Geometry Chapter 1 Study Guide

segment

a straight set of points that has a beginning and an end

rays

a straight set of points that begins at and endpoint and continues forever in one direction

line

a set of straight points that extend forever in both direction

angle

the union of 2 rays with a common endpoint

union (u)

this OR that

intersection (upside down u)

this AND that

collinear

points that lie on the same line

noncollinear

points that do not lie on the same line (3 or more points)

betweeness

the center point in a set of 3 collinear points

Triangle Inequality Theorem

The sum of the lengths of any two sides of a triangle is greater than the length of the third side.

Things to assume

straight lines/angles, collinearity, betweenness, relative position of points

things not to assume

right angle, congruent segments/angles, relative sizes of segments/angles

True or False: Saying B is in between A and C is the same thing as saying B is in the middle of A and C

False, hypothesis not satisfied

Theorem 1

If two angles are right angles, then they are congruent.

Theorem 2

If two angles are straight angles, then they are congruent.
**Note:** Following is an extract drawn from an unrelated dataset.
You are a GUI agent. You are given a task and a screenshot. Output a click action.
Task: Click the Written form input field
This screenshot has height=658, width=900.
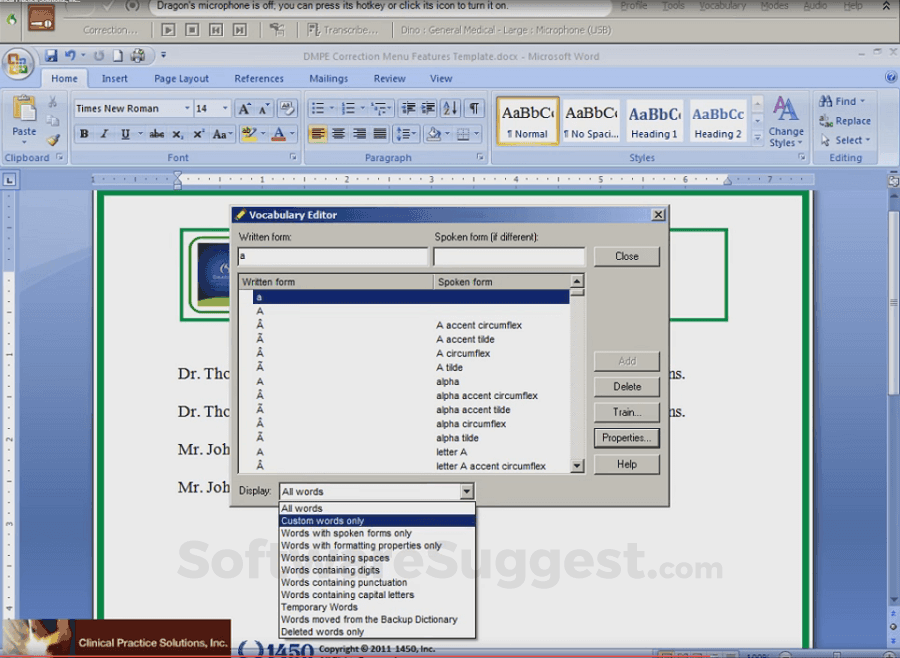click(333, 256)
What are the labels for the two columns of a proof?

Statement and reason

bi/tri-sected definition

A (point, segment, ray, or line) that divides a (segment, angle) into (2,3) congruent parts (bisects, trisects) the (segment, angle)

Midpoint definition

A point that divides a segment into two congruent segments is called the midpoint of a segment

Counter-example

an example that shows that something cannot be proven

deductive structure

a system of thought in which conclusions are justified by means of previously assumed or proven statements.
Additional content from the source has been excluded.